Awe thank u! I really couldn't think of any mane I wanted more than it so thought it would be nice to let her name him.

Sugars ignoring him like she does all other dogs at first and Spice is trying to play, but she's a little rough so needs watched carefully! He seems very social himself, he's going up to them wagging his tail and when they play with each other he cries a little as if hes feeling left out, so cute. 
Here's the only pic so far of them together


----------



## Wicked Pixie (Oct 14, 2011)

He doesn't look real, he looks like he is made of cotton wool. I love the fact that Sugar is sticking her tongue out at him in that photo....


----------



## SugarChi (Oct 30, 2011)

Wicked Pixie said:


> He doesn't look real, he looks like he is made of cotton wool. I love the fact that Sugar is sticking her tongue out at him in that photo....


He really is super white! 

Lol I only noticed that when you said it, that's so Sugar, she doesn't welcome others as well as Spice does. But she was the same with Spice at first too and now they are best friends.


----------



## pigeonsheep (Nov 8, 2008)

sugar is a diva and needs to show newbies who goes where! lol he us adorableness x infiniti! i love white chis too! let alone longhairs hehe. congrats abd have fun spoiling! i know i still am lol


----------



## Mike&Tibi (Jul 22, 2012)

he's miracle!)


----------



## ElvisPresley'sMom (Sep 5, 2012)

Sooooooo beautiful!
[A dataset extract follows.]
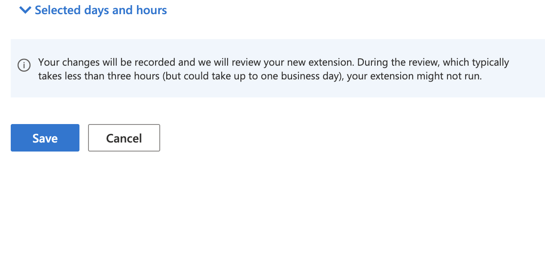The width and height of the screenshot is (545, 273).
Task: Click "Your changes will be recorded" text
Action: click(107, 62)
I'm jealous hehe


----------



## Kurukulla (Sep 26, 2011)

Hayley he's lovely... Nose should fill in.. If the pigment there is black it'll stay black if its brown it'll darken to darker brown. 

He will probably end up cream and white... Although one of my boys who I was adamant was going to be cream is a parti colour! Spots appeared at 5 months :s. if he goes cream he'll get a skunk stripe first  

Very pretty family you have now.. Still think sugar is my favourite  daisy says hi btw! X


----------



## pam6400 (Oct 5, 2008)

What a sweetie!


----------



## SugarChi (Oct 30, 2011)

Kurukulla said:


> Hayley he's lovely... Nose should fill in.. If the pigment there is black it'll stay black if its brown it'll darken to darker brown.
> 
> He will probably end up cream and white... Although one of my boys who I was adamant was going to be cream is a parti colour! Spots appeared at 5 months :s. if he goes cream he'll get a skunk stripe first
> 
> Very pretty family you have now.. Still think sugar is my favourite  daisy says hi btw! X


Awe thanks Sarah  And hi Daisy! How's wee Daisy getting on? How old is she now?? 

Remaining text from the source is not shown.